Rental catastrophic scenario: We don’t have to imagine the government suspending your property rights. It happened during COVID. Eviction moratoriums prevented landlords from removing non-paying tenants for over a year in many jurisdictions. You were required to continue providing housing. You were required to continue paying your mortgage, your insurance, and your property taxes. You collected nothing. No one asked your permission. No one compensated you. There is now no political barrier to this happening again the next time a crisis provides cover.
A preferred stock dividend is a contractual financial obligation between you and a corporation. No act of government has ever suspended one.

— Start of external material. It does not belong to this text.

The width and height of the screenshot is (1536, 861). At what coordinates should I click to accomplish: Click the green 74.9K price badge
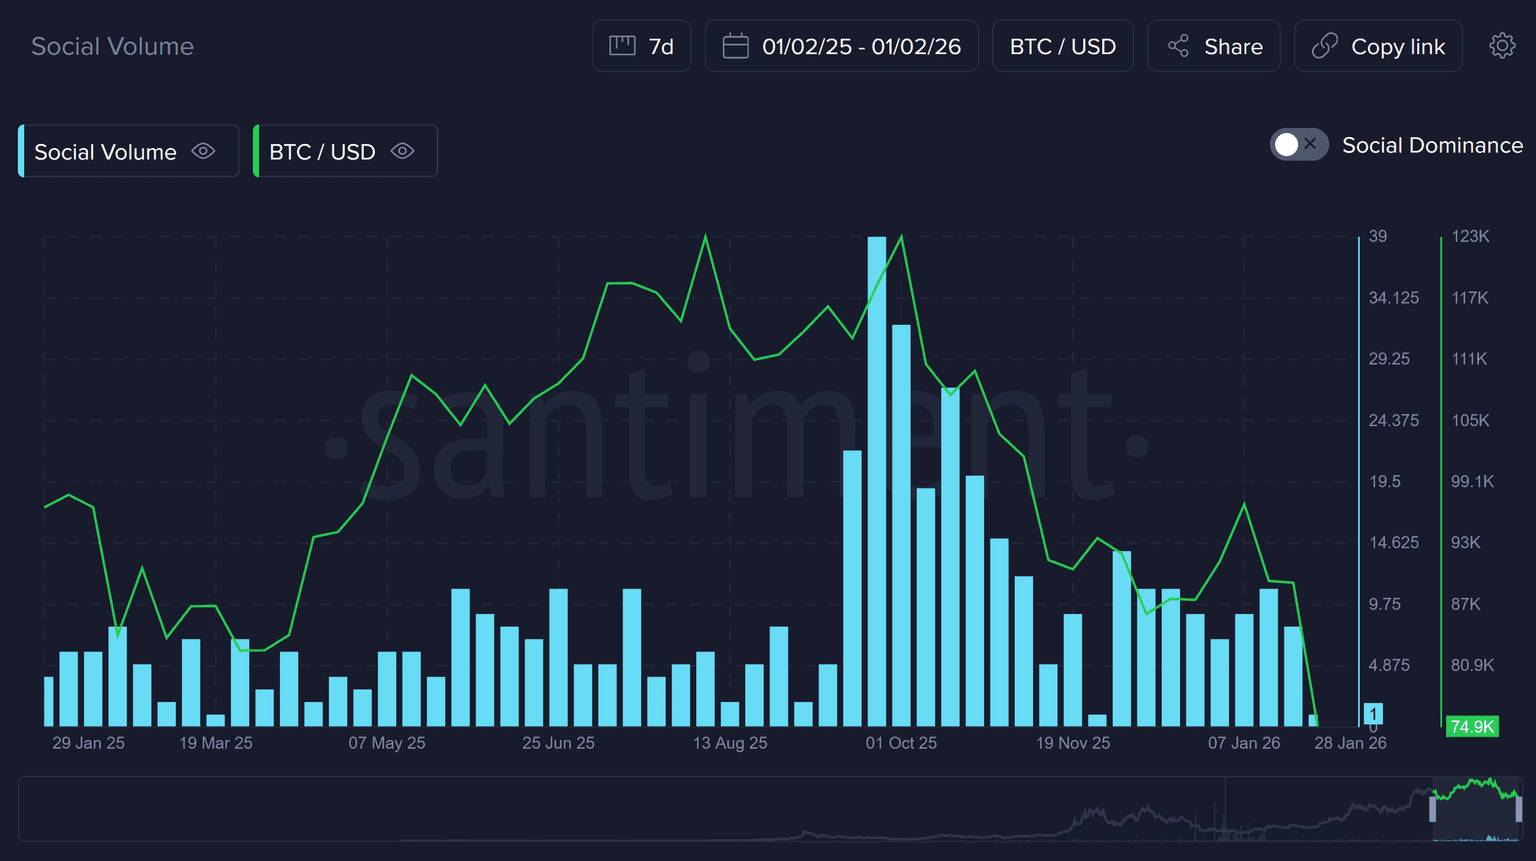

The assessment: Reasonable people can weigh these risks differently. But a rental property in distress traps you. A STRK position in distress pays you while you decide what to do.
The One Thing Real Estate Does Better
There is one structural advantage rental property holds: rents tend to grow faster than expenses and so net income grows over time with inflation. This was my experience as a landlord, and I would not argue otherwise. The STRK dividend does not grow. It is $8 per share today and will be $8 per share in twenty years.
But the STRK holder has tools the landlord does not. When STRK is cheap, you can reinvest dividends to grow your share count and total income. This is dramatically easier than buying another property. In future years, when STRK has appreciated enough that the effective dividend rate is low, you can simply sell a small fraction of your appreciating position to supplement your income, just like the 4% rule used with retirement portfolios. This is the one thing you absolutely cannot do with a rental property. You either liquidate the whole thing or refinance. There is no gradual withdrawal mechanism.
And over a long enough horizon, the fixed coupon becomes a footnote. If Bitcoin does what the long-term thesis suggests, STRK will appreciate by multiples. The appreciation combined with the divisibility is the inflation hedge. The dividend just pays you to wait.
The Inheritance Question
I have three children. When I owned four rental properties, the inheritance question weighed on me. Who manages them? Do we sell and split the proceeds? Do we hire a property manager and hope the cash flow covers their fee? Every option required someone to take on work, make decisions, and bear operational risk.
STRK eliminates that entire problem. Each child inherits a liquid, income-producing, Bitcoin-linked asset that requires nothing from them. They receive shares at fair market value, restart the ROC runway, and collect tax-sheltered income from day one. If they hold long enough to pass shares to their own children, the cycle repeats. The same generational wealth loop that families have run with real estate for decades, without the property management, the geographic lock-in, the regulatory exposure, or the 2 AM phone calls.
Inheriting four rental houses requires someone to manage them or sell them. Inheriting STRK shares requires a brokerage account.
The Offer on the Table
I am not telling you to sell your rentals. There will always be a place for investors who want to own physical property, provide value for tenants, and compound wealth through direct real estate. What I am telling you is that for the first time, there is an alternative that stands on the same tested investment strategy. An alternative that combines the structural advantages of real estate investing in a liquid, divisible, publicly traded instrument that requires nothing from you except the conviction to hold it.
STRK gives real estate investors a new kind of optionality: the ability to deploy capital at any scale into an asset built for the thesis you already hold, one that amplifies everything you value about real estate and strips away everything that made it hard.